/---

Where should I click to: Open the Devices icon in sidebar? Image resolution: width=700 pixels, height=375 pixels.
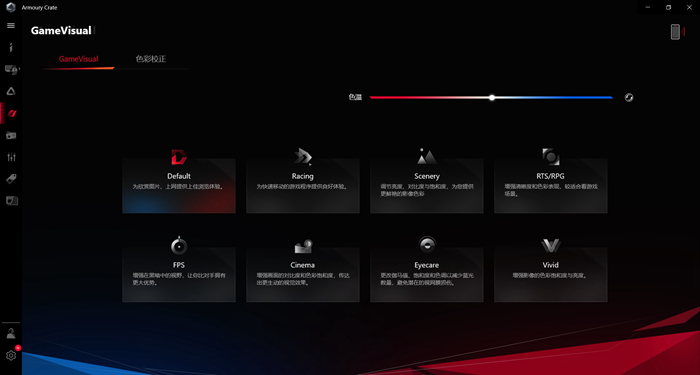click(x=12, y=69)
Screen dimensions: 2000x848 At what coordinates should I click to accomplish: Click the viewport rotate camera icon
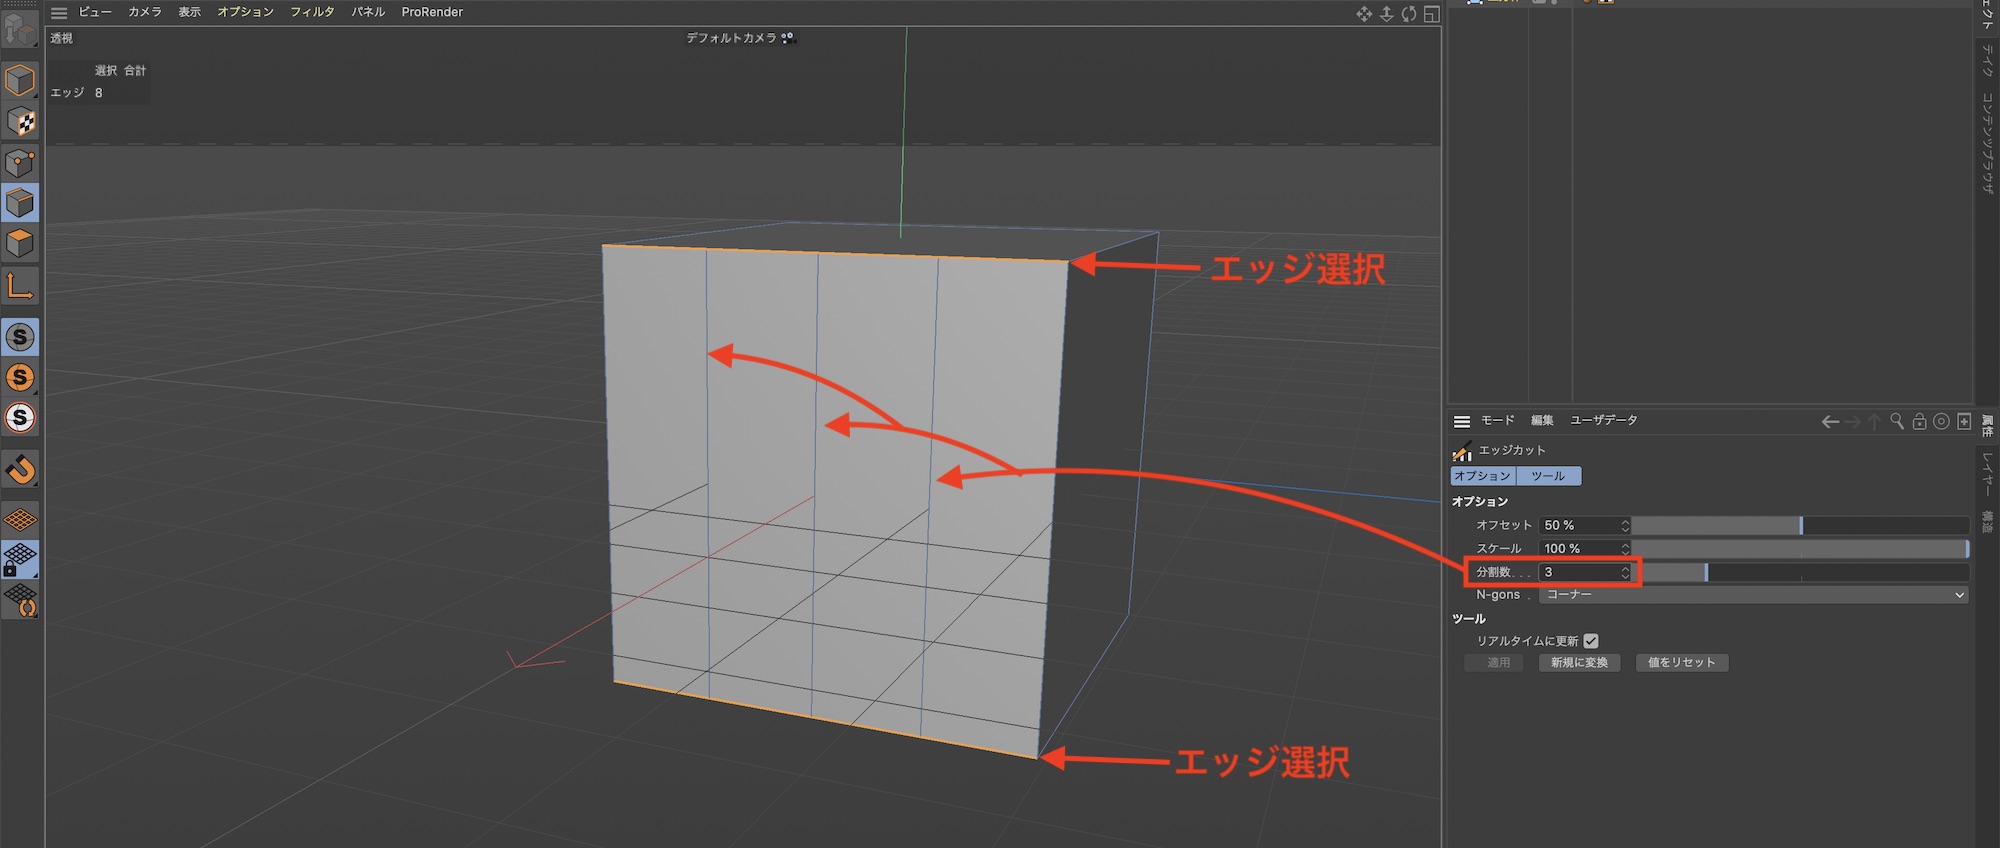point(1409,14)
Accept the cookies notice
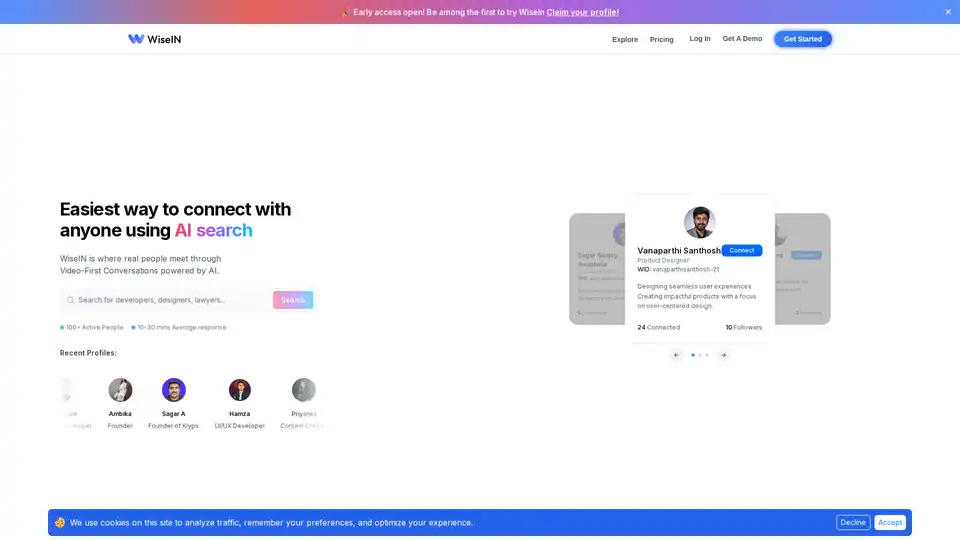This screenshot has width=960, height=540. click(890, 522)
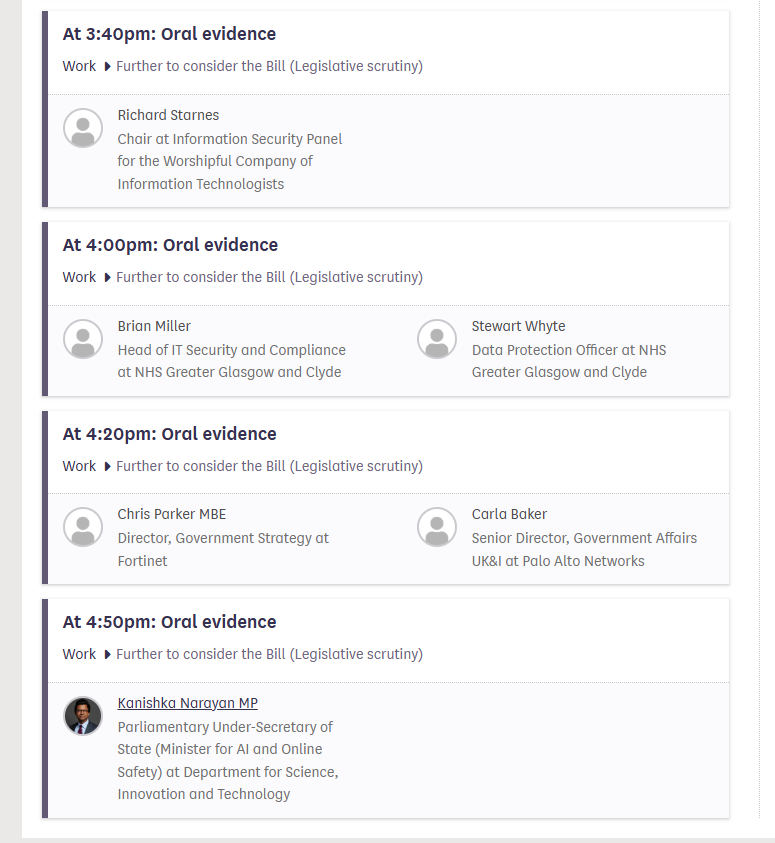Click Richard Starnes witness name
Image resolution: width=775 pixels, height=843 pixels.
coord(168,115)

\---

Work task »
An exact repeat of the listing above, pictures excluded, is the answer.

Your response »
Where should I click to: Open the Devices icon in sidebar? Image resolution: width=700 pixels, height=375 pixels.
click(x=12, y=69)
Screen dimensions: 2000x848 At what coordinates should I click to accomplish: Click the viewport rotate camera icon
point(1409,14)
Accept the cookies notice
This screenshot has width=960, height=540. click(890, 522)
Click Richard Starnes witness name
Image resolution: width=775 pixels, height=843 pixels.
coord(168,115)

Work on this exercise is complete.